= TASK STATEMENT =
Copy out each line of the entries below that contains the word "screenshot". Uppercase and lowercase letters count as different.

= SUPPLIED RECORDS =
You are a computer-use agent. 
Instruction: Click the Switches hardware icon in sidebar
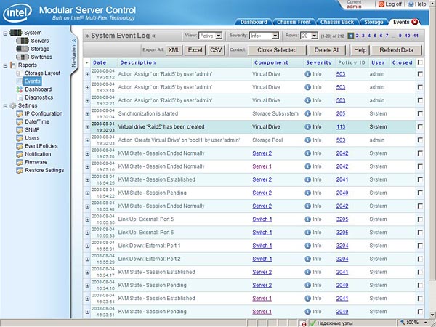pyautogui.click(x=22, y=57)
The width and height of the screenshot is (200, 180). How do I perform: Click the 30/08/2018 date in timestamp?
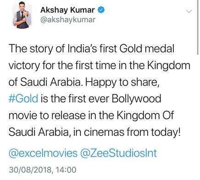[30, 170]
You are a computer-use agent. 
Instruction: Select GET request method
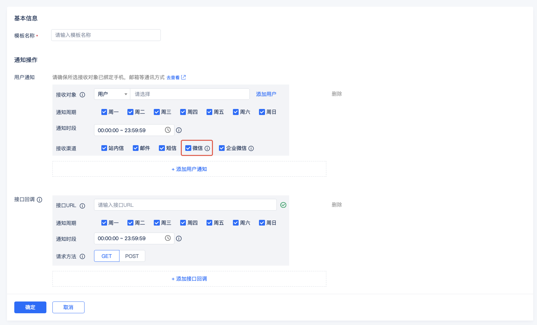(x=106, y=256)
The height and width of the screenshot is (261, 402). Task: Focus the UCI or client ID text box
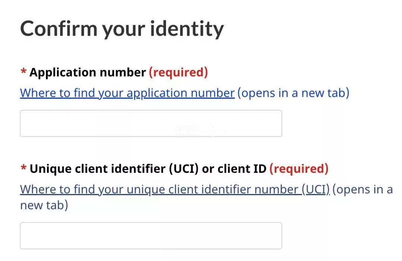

= EXERCISE RESPONSE =
The width and height of the screenshot is (200, 180). How do I perform: Click the 30/08/2018 date in timestamp?
The height and width of the screenshot is (261, 402). Task: Focus the UCI or client ID text box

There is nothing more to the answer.